En general, las ficciones en papel sobre aquel disparate no son abundantes: Aleksandar Tisma o Dragan Velikic y su “Bonavia” como ejemplos rápidos. En el cine sí y algunas muy buenas: “Un día perfecto”, de Fernando León de Aranoa, con Tim Robbins y Benicio del Toro. La sobrecogedora “Quo Vadis, Aida?”, de Jasmila Zbanic y, aunque situada en la Guerra de Kosovo, la menos conocida y más modesta, pero no menos brillante, “Hive”, producción kosovar que muestra las formas de supervivencia de las mujeres que no van a la guerra, de las que se quedan, todas junto a la serie serbia, “Los últimos tres días”, sobre los últimos momentos en libertad de Milosevic.

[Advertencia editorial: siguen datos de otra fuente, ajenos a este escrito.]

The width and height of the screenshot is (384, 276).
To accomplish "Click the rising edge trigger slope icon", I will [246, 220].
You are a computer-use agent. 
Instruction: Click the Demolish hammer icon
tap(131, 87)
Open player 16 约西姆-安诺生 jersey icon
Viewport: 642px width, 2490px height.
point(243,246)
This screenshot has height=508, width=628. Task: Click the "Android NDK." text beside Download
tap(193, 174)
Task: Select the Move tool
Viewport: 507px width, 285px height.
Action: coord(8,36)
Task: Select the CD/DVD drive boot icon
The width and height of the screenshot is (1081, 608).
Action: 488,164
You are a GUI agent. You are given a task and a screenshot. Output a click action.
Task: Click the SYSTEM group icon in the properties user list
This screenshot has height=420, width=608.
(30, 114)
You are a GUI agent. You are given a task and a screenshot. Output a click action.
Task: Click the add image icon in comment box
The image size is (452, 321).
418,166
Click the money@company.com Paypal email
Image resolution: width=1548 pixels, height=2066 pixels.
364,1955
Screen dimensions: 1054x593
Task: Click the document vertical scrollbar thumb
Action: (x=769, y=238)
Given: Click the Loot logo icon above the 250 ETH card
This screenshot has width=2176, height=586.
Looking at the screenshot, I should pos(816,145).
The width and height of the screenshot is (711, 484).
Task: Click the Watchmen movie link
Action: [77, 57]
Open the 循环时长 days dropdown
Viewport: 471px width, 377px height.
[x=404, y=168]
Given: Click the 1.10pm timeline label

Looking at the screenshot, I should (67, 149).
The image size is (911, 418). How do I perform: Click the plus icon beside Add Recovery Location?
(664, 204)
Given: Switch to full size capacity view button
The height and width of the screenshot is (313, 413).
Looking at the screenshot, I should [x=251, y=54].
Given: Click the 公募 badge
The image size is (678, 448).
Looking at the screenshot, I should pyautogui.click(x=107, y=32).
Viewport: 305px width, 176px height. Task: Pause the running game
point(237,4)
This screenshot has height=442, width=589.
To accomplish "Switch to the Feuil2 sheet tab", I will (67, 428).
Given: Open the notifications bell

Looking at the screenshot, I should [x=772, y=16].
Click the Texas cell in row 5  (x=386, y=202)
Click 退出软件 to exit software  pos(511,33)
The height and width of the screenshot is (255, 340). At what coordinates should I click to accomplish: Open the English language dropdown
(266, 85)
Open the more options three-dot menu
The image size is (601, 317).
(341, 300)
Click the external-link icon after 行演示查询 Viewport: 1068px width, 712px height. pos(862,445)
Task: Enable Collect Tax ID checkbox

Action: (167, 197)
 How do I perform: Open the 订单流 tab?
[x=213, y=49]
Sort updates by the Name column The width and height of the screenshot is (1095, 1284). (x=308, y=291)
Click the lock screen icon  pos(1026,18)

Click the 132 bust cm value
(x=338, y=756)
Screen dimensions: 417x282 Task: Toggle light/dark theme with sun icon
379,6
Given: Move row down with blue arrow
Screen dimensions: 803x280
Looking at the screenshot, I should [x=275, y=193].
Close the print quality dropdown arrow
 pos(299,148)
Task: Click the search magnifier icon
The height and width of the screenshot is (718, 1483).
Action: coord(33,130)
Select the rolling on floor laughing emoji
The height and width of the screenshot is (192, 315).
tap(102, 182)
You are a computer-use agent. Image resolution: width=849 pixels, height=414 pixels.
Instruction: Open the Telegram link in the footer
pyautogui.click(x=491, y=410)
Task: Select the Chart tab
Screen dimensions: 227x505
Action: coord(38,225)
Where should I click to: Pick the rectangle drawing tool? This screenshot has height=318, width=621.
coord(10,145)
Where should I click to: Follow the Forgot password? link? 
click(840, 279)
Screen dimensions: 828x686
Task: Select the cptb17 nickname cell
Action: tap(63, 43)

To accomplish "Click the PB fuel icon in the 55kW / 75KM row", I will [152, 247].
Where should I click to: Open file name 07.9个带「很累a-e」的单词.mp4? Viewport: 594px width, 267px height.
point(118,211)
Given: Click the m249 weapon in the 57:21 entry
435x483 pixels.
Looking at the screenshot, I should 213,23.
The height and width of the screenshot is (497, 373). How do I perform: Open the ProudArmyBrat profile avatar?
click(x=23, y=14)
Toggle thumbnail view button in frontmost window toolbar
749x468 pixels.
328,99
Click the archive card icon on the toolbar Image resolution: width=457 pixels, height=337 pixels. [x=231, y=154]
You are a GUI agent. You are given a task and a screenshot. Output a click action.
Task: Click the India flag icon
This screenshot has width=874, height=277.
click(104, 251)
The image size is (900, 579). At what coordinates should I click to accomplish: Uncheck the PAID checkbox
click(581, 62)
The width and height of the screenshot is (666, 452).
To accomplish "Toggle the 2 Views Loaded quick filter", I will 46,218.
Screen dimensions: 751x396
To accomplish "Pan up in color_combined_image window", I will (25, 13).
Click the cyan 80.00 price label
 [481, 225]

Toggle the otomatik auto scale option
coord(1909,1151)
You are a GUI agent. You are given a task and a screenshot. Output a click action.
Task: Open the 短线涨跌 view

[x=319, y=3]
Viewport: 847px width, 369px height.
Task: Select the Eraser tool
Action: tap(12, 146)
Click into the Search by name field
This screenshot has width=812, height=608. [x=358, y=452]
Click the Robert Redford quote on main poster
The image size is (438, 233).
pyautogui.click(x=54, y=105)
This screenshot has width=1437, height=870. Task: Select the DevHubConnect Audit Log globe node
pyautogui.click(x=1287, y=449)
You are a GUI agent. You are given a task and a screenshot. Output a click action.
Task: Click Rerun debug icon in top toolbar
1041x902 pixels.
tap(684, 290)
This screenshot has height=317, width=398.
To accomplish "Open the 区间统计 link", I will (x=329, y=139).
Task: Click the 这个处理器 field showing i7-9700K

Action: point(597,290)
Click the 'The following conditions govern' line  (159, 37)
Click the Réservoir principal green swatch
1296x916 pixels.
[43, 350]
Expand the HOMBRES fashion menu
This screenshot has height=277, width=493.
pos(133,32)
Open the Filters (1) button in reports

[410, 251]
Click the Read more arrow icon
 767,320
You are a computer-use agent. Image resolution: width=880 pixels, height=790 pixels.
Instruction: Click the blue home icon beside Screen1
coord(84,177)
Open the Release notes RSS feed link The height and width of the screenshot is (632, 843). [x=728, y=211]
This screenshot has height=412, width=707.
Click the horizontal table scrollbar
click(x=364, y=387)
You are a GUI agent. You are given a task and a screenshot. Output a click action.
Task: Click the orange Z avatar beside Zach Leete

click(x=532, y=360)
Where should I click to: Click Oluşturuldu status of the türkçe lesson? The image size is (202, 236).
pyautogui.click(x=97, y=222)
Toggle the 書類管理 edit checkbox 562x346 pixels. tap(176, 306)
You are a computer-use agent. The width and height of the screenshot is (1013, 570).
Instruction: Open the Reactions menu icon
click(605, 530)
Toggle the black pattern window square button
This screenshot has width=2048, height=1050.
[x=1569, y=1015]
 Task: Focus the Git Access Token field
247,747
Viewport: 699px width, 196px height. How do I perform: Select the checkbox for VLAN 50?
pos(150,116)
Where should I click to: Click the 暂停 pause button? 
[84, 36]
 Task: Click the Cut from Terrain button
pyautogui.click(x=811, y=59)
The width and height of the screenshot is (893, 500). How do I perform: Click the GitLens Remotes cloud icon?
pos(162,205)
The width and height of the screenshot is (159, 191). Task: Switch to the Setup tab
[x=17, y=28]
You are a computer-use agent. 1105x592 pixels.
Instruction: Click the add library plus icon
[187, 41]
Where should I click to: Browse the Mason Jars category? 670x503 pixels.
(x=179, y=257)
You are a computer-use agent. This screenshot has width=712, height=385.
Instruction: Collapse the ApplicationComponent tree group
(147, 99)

El lector, en cambio, sigue fiel a la II Guerra Mundial, con sus Auschwitz, sus Stalingrado, los discursos de Churchill y Little Boy. En autores españoles, poco más que “Territorio comanche” y “El pintor de batallas”, ambas de Pérez-Reverte y, desde luego, “La hija del Este”, de Clara Usón, que cuenta la vida y el triste destino de la hija del general Ratko Mladic, conocido como “El carnicero de Srebrenica”, toda una buenísima opción ante tal carencia. El conflicto yugoslavo ha sido tratado más desde el ensayo, -muy recomendable «La fábrica de las fronteras: Guerras de Secesión yugoslavas, 1991-2001«, de Francisco Veiga Rodríguez, (Alianza editorial)-, que desde la novela. Tal vez por ser un capítulo de la historia en el que no hubo un icónico, -para mal-, pintor frustrado rodeado de adláteres con el único objetivo de exterminar a todo un pueblo o un abusón con cinco mil ojivas nucleares hablando de purificación en mitad del principal estadio de la capital de su nación, casi en la línea de Kruschev y su “os enterraremos”, que obligó a miles de americanos a construir búnkeres bajo el suelo de sus casas. Con todo, en la estupenda editorial Libros del Asteroide tenemos “Yugoslavia, mi tierra”, del joven esloveno Goran Vojnović.

yugoslavia
Goran Vojnović.

“Yugoslavia, mi tierra” relata el psicológico tour de forcé de Vladan Borojevic buscando a su padre, al que cree muerto, pero al que, tras una búsqueda en google, descubre no solo que vive, sino que está acusado de crímenes de guerra, es decir, que es una figura para el, a veces no tan necesario, ajuste de cuentas de cualquier terruño con viejos asuntos por resolver. En tal contexto, en sus páginas, entre muchos otros debates, conocemos la versión de los serbios, agraviados, casi siempre por culpa de sus líderes, señalados como los únicos villanos de todo el fregado, con un tribunal, el de La Haya, creado según algunas de sus voces, con el fin de estigmatizarlos y trocear su tierra al gusto de Rusia y de la OTAN.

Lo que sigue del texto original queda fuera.